### Directions
Print, exactly as they stand, the lines below from the one that has "Image resolution: width=450" to the one that has "You are a computer-use", inclusive, leaving out the pictures.
#### Recorded information ####
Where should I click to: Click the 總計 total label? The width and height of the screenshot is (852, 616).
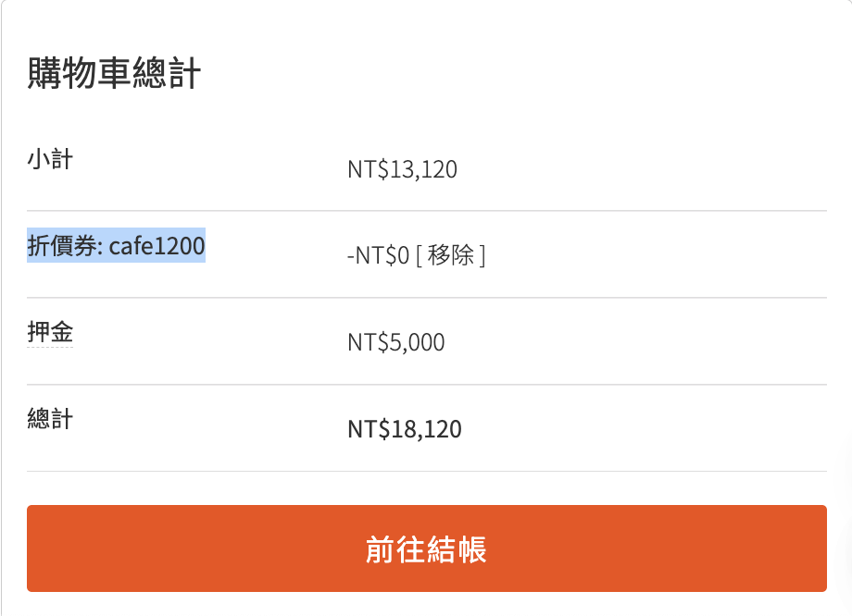(50, 419)
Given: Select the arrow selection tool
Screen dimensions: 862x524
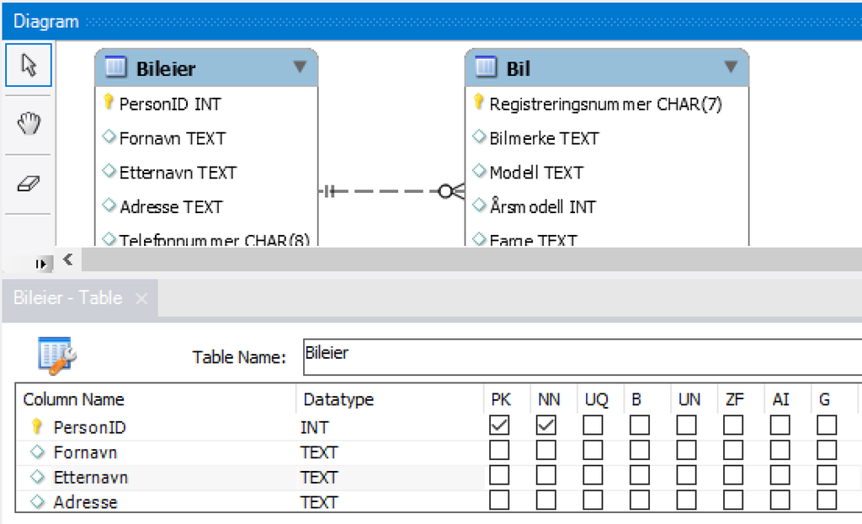Looking at the screenshot, I should [30, 65].
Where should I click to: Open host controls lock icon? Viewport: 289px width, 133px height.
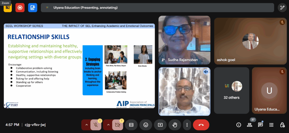pyautogui.click(x=282, y=125)
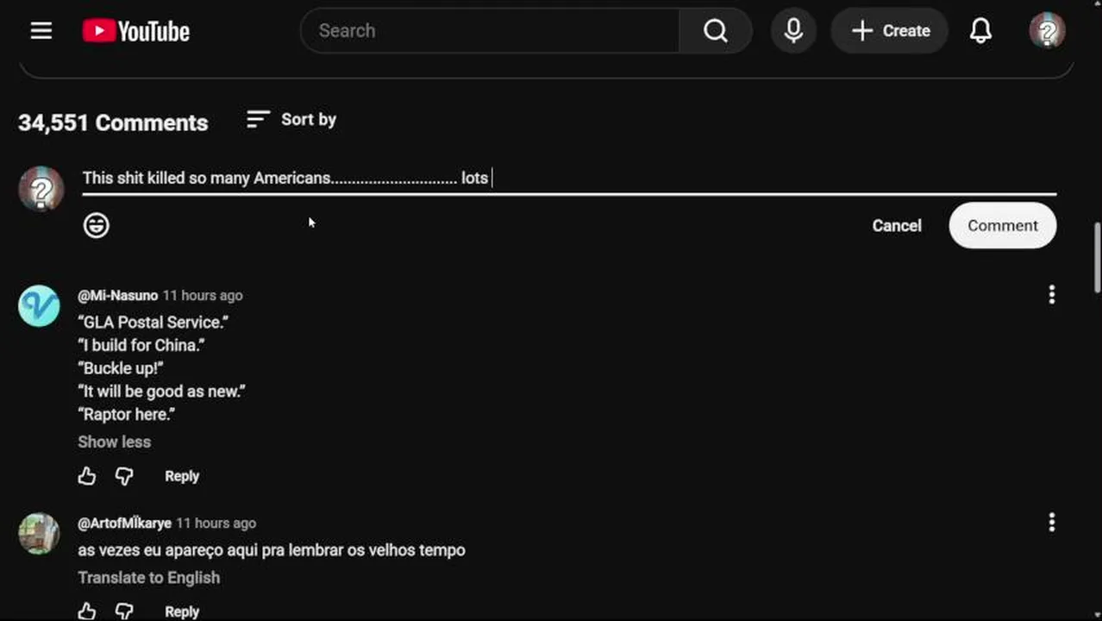
Task: Open the Create menu
Action: coord(890,31)
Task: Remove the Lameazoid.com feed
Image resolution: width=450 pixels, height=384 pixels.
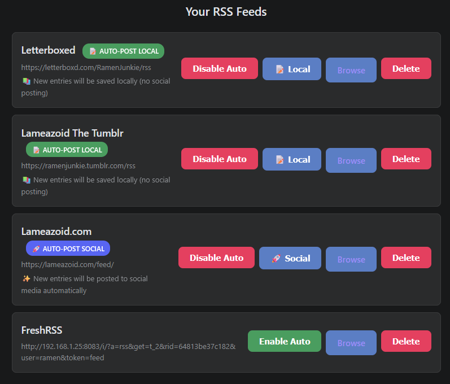Action: point(406,258)
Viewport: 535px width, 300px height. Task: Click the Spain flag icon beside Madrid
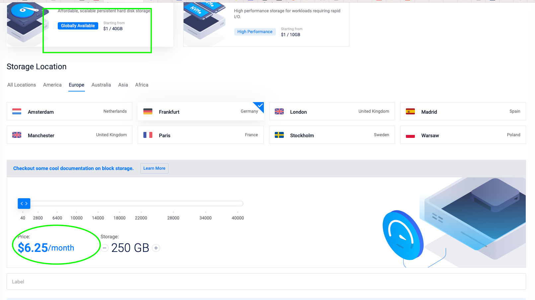point(410,111)
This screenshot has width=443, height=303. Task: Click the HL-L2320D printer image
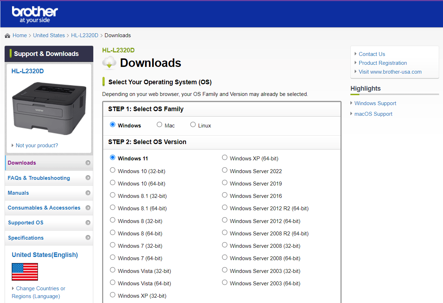pos(50,106)
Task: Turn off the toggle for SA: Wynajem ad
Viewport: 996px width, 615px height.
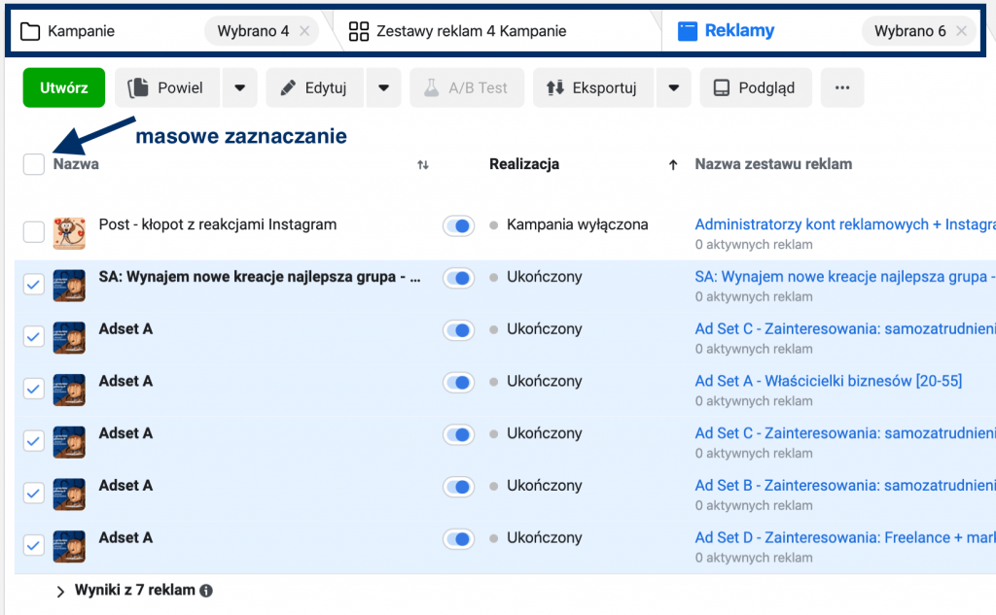Action: tap(458, 278)
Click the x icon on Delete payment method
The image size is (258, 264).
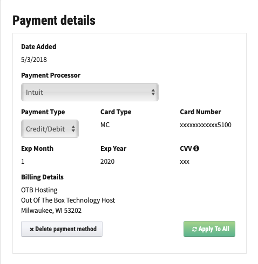[32, 230]
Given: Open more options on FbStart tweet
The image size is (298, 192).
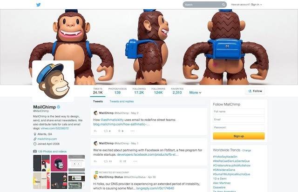Looking at the screenshot, I should [x=135, y=161].
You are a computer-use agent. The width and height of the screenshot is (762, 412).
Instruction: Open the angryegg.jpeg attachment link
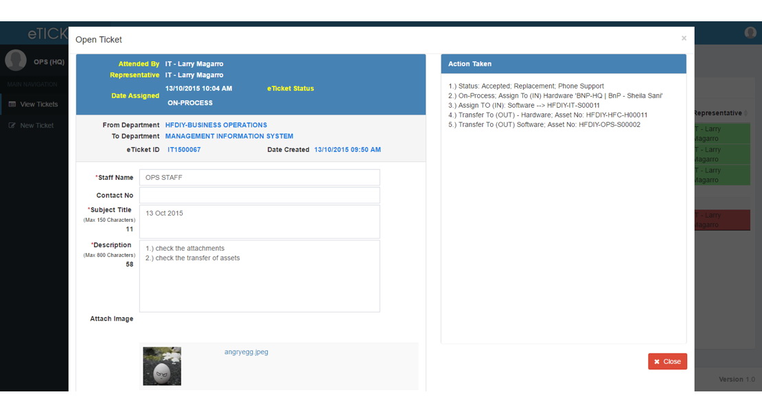246,352

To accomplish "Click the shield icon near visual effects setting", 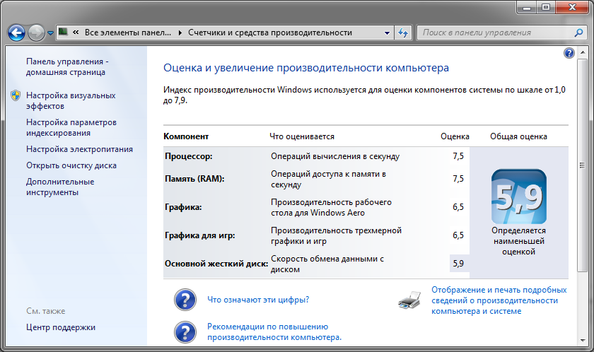I will (x=16, y=95).
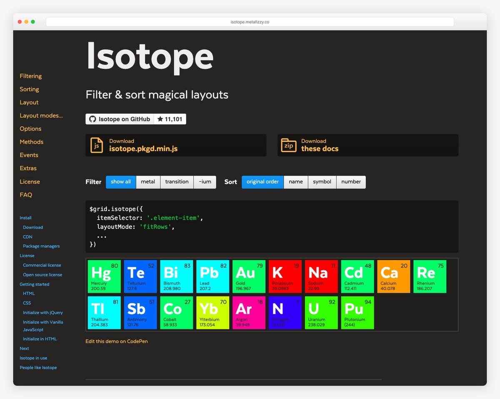Image resolution: width=500 pixels, height=399 pixels.
Task: Navigate to the FAQ page
Action: (x=25, y=195)
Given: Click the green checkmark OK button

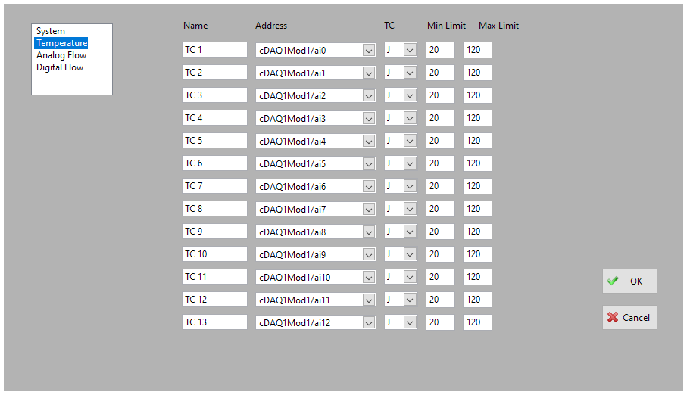Looking at the screenshot, I should click(629, 281).

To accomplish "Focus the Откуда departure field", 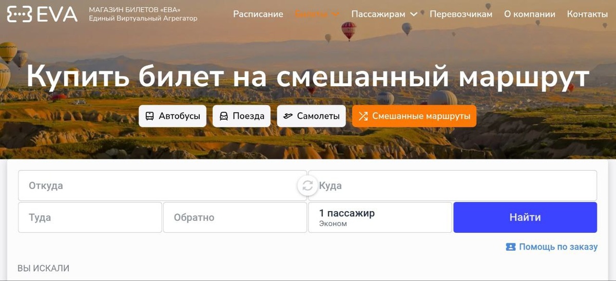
####
### Reply to the exercise
Image resolution: width=450 pixels, height=384 pixels.
Action: point(406,258)
Viewport: 535px width, 300px height. Task: Click the Spain flag icon beside Madrid
point(410,111)
This screenshot has width=443, height=303. Task: Click the HL-L2320D printer image
pos(50,106)
Task: Turn off the toggle for SA: Wynajem ad
Viewport: 996px width, 615px height.
Action: tap(458, 278)
Click the x icon on Delete payment method
The image size is (258, 264).
[32, 230]
Given: Open more options on FbStart tweet
The image size is (298, 192).
Looking at the screenshot, I should [x=135, y=161].
You are a computer-use agent. The width and height of the screenshot is (762, 412).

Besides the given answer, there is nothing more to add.